My worst flipping experience
There is a lot of information in this article and I didn't even come close to covering every topic involving flipping houses. I hope it gives you an overview of what it is like and what it takes to flip houses. It is not about hitting a homerun on every flip, but hitting a lot of singles over and over again. I have lost money on flips before, sometimes because of things I have no control over. Since I had many flips going at once, losing money on one flip did not destroy my business — but this was the worst experience.
A couple of years ago, I bought a flip at the trustee sale. I saw the interior of the home through the windows but never got inside the house before I bought it. It was a good deal on a newer house, with little work needed and I thought I would make some easy money.

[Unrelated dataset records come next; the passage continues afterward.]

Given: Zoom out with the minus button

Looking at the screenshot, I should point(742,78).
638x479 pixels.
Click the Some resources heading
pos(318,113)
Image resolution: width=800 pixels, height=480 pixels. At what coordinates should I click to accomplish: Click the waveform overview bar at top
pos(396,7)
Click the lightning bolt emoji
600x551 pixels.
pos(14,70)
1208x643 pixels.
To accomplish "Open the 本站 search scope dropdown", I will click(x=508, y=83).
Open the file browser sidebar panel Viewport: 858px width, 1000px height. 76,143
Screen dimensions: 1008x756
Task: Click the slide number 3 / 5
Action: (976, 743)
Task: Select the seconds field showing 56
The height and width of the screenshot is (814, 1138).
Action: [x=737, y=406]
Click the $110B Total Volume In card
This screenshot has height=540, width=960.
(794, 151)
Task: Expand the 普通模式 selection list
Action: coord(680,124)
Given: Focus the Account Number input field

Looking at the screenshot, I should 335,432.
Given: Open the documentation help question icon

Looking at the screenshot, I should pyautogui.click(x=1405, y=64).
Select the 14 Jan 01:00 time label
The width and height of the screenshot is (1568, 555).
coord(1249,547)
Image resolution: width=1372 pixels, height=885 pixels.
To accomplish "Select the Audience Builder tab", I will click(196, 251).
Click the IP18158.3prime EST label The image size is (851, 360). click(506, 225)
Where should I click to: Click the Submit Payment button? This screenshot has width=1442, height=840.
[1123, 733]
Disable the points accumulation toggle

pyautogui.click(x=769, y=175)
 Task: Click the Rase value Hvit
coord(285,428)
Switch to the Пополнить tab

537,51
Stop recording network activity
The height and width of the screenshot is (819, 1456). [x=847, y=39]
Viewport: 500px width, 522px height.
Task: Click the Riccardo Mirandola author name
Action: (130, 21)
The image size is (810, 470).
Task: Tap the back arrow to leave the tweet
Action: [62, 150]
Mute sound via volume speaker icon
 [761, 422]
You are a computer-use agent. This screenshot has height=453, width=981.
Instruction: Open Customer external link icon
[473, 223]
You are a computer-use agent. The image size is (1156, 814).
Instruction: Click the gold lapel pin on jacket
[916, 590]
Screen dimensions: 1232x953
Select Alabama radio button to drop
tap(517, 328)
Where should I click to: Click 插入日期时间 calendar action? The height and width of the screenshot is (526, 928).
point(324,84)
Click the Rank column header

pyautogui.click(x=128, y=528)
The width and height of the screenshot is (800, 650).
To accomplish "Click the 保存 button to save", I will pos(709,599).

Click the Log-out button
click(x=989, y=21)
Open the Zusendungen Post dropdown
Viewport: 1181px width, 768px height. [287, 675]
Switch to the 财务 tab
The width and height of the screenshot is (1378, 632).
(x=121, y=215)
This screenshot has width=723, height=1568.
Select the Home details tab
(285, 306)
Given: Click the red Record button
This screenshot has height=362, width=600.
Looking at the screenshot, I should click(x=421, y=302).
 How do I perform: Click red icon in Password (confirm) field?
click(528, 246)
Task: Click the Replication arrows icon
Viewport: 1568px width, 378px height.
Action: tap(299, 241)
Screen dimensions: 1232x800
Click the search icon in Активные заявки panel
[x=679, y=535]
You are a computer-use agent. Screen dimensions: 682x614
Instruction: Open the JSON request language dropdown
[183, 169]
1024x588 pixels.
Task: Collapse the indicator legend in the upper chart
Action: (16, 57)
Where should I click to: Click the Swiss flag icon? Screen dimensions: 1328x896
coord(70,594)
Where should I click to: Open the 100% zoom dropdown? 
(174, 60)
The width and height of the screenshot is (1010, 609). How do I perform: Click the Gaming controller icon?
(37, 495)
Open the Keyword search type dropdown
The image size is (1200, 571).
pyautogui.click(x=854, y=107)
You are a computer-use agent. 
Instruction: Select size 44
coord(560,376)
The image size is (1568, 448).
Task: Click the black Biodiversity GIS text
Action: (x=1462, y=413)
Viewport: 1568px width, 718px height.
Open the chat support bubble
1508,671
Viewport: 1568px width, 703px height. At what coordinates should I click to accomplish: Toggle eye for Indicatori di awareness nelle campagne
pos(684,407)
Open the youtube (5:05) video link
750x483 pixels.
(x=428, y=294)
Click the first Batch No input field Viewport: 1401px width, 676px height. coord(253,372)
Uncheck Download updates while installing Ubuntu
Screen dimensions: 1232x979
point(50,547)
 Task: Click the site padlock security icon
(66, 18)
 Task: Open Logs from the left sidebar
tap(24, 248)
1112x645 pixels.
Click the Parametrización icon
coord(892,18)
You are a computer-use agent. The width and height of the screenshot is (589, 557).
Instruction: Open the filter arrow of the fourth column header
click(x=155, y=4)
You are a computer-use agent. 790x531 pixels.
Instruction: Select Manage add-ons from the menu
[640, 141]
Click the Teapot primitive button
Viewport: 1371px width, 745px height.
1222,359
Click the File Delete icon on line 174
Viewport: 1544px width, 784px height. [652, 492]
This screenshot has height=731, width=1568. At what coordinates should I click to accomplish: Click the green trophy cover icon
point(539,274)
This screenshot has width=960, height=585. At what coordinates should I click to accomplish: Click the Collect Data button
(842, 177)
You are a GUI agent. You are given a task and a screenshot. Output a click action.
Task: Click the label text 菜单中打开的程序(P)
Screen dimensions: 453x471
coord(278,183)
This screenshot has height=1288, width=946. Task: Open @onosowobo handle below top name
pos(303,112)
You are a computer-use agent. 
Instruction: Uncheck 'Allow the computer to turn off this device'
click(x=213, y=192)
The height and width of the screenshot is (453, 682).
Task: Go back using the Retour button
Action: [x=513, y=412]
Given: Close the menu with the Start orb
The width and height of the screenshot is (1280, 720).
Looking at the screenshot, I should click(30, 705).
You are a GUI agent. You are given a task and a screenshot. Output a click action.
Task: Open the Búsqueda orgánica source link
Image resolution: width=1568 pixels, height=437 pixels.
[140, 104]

After I bought the house and got the locks changed, we found a brand new BMW in the garage. I knew something very odd was going on, so we tracked down the previous owners in California (I am in Northern Colorado). They claimed the bank had foreclosed wrongly and they were going to get the house for free. They ended up filing a lawsuit against the bank a week later and we had a house we could not sell because it was involved in litigation.
The previous owners had been convinced they would get the house for free by a legal aid. We offered them $5,000 to drop the case and they would not even think of it, because they knew they would get the house for free. Long story short, the lawsuit was frivolous and thrown out by a judge as soon as he saw the case. The problem was that it took the court almost a year to look at the case even after we had hired lawyers and paid them almost $10,000 to speed up the process. After carrying costs and lawyers fees, I lost about $15,000 on that house. There was no way to know that would happen, but sometimes that's how it works when buying houses at the foreclosure sale. That is why I prefer to have multiple low-value houses at the same time, instead of one expensive house. I was still making money and turning other properties while that house was tied up. If all my money was tied up in one house that I could not sell for a year, I could have been in serious trouble.
I have been in the fix and flipping business for a long time and it has been very good to me. It is not easy to get started, to find great deals, find great contractors or to get all the money needed to flip. It is not impossible either, but it does take a lot of planning and education to get started. If you want to ask any questions in the comments, I'll try to respond as quickly as possible.